◆ Passage for review

· · · ·

When, in January 1885, his friend B.M. Malabari wrote some editorials in the Indian Spectator urging educated Indians to inaugurate a movement for social reform, Hume wrote a letter to the Indian Spectator criticizing Malabari’s proposals, warning against the dangerous potential of such a move, and arguing that political reforms should take precedence over social reform.’ Dufferin, on his part, in his St. Andrews’ Day dinner speech in 1888, publicly criticized the Congress for pursuing politics to serve narrow interests rather than take to social reform which would benefit millions.’5 Earlier he had expressed the same sentiment in a private letter to the Secretary of State.
A perusal of Dufferin’s private papers, thrown open to scholars in the late 1950s, should have put an end to the myth of Dufferin’s sponsor of or support to the Congress. It was only after Hume had sent him a Copy of the letter to the Indian Spectator with a covering note deprecating Malabari’s views on social reform that Dufferin expressed agreement with Hume and asked him to meet him. Definite confirmation of the fact that Hume never proposed a social gathering but rather a political one comes in Dufferin’s letter to Lord Reay, Governor of Bombay, after his f meeting with Hume in May 1885: “At his last interview he told me that he and his friends were going to assemble a political convention of delegates, as far as I understood, on the lines adopted by O’Connell previous to Catholic emancipation.”
Neither Dufferin and his fellow-liberal Governors of Bombay and Madras nor his conservative officials like Alfred and J.B. Lyall, D.M Wallace, A. Colvin and S.C. Bayley were sympathetic to the Congress. It was not only in 1888 that Dufferin attacked the Congress in a vicious manner by writing that he would consider ‘in what way the happy despatch may be best applied to the Congress,’ for ‘we cannot allow the Congress to continue to exist.” In May 1885 itself, he had written to Reay asking him to be careful about Hume’s Congress, telling him that it would be unwise to identify with either the reformers or the reactionaries. Reay in turn, in a letter in June 1885, referred with apprehension to the new political activists as ‘the National Party of India’ and warned against Indian delegates, like Irish delegates, making their appearance on the British political scene. Earlier, in May, Reay had cautioned Dufferin that Hume was ‘the head-centre of an organization . . . (which) has for its object to bring native opinion into a focus.’
In fact, from the end of May 1885, Dufferin had grown cool to Hume and began to keep him at an arm’s length. From 1886 onwards he also began to attack the ‘Bengali Baboos and Mahratta Brahmins’ for being ‘inspired by questionable motives’ and for wanting to start Irish-type revolutionary agitations in India.20 And, during May-June 1886. he was describing Hume as ‘cleverish, a little cracked, excessively vain, and absolutely indifferent to truth,’ his main fault being that he was ‘one of the chief stimulants of the Indian Home Rule movement. To conclude, it is high time that the safety-valve theory of the genesis of the Congress was confined to the care of the mahatmas from whom perhaps it originated!

· · · ·

◆ Provided material
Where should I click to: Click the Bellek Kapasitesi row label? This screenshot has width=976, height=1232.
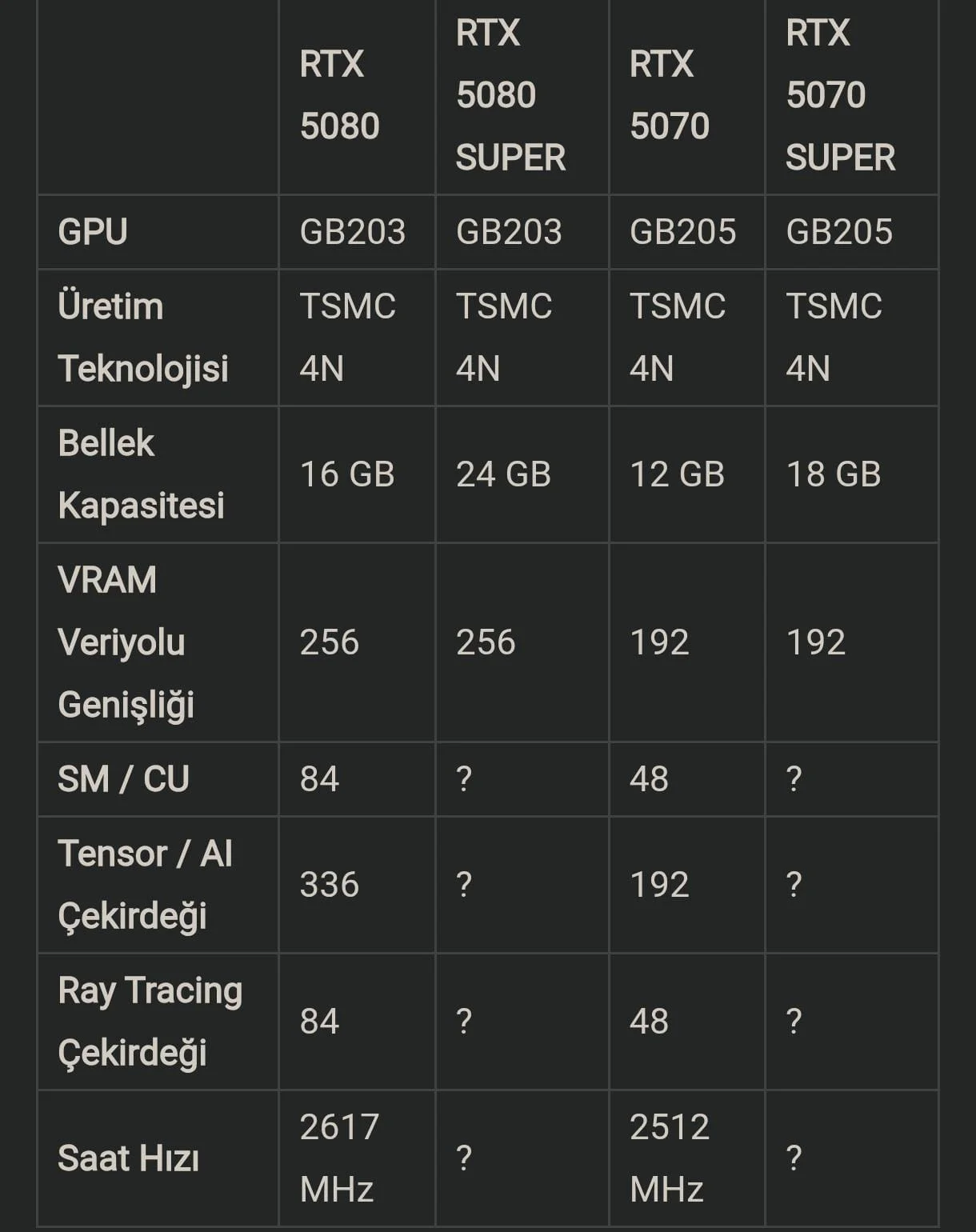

· · · ·

◆ Exercise tasks
**A)** Summarize the passage on Dufferin, Hume, and the Congress in two sentences.
**B)** In the passage on Dufferin, Hume, and the Congress, what did Dufferin's letter to Lord Reay say Hume and his friends were going to assemble?
**C)** Reproduce the passage on Dufferin, Hume, and the Congress from "When, in January" to "Secretary of State.".

◆ Answers by item number
**A)** Dufferin's private papers show that he neither sponsored nor supported the Congress, and that Hume told him in May 1885 he planned a political convention of delegates rather than a social gathering. From late May 1885 Dufferin kept Hume at arm's length, and both he and Reay regarded the new political activists with suspicion, which the passage says should retire the safety-valve theory of the Congress's origins.

**B)** A political convention of delegates.

**C)**
When, in January 1885, his friend B.M. Malabari wrote some editorials in the Indian Spectator urging educated Indians to inaugurate a movement for social reform, Hume wrote a letter to the Indian Spectator criticizing Malabari’s proposals, warning against the dangerous potential of such a move, and arguing that political reforms should take precedence over social reform.’ Dufferin, on his part, in his St. Andrews’ Day dinner speech in 1888, publicly criticized the Congress for pursuing politics to serve narrow interests rather than take to social reform which would benefit millions.’5 Earlier he had expressed the same sentiment in a private letter to the Secretary of State.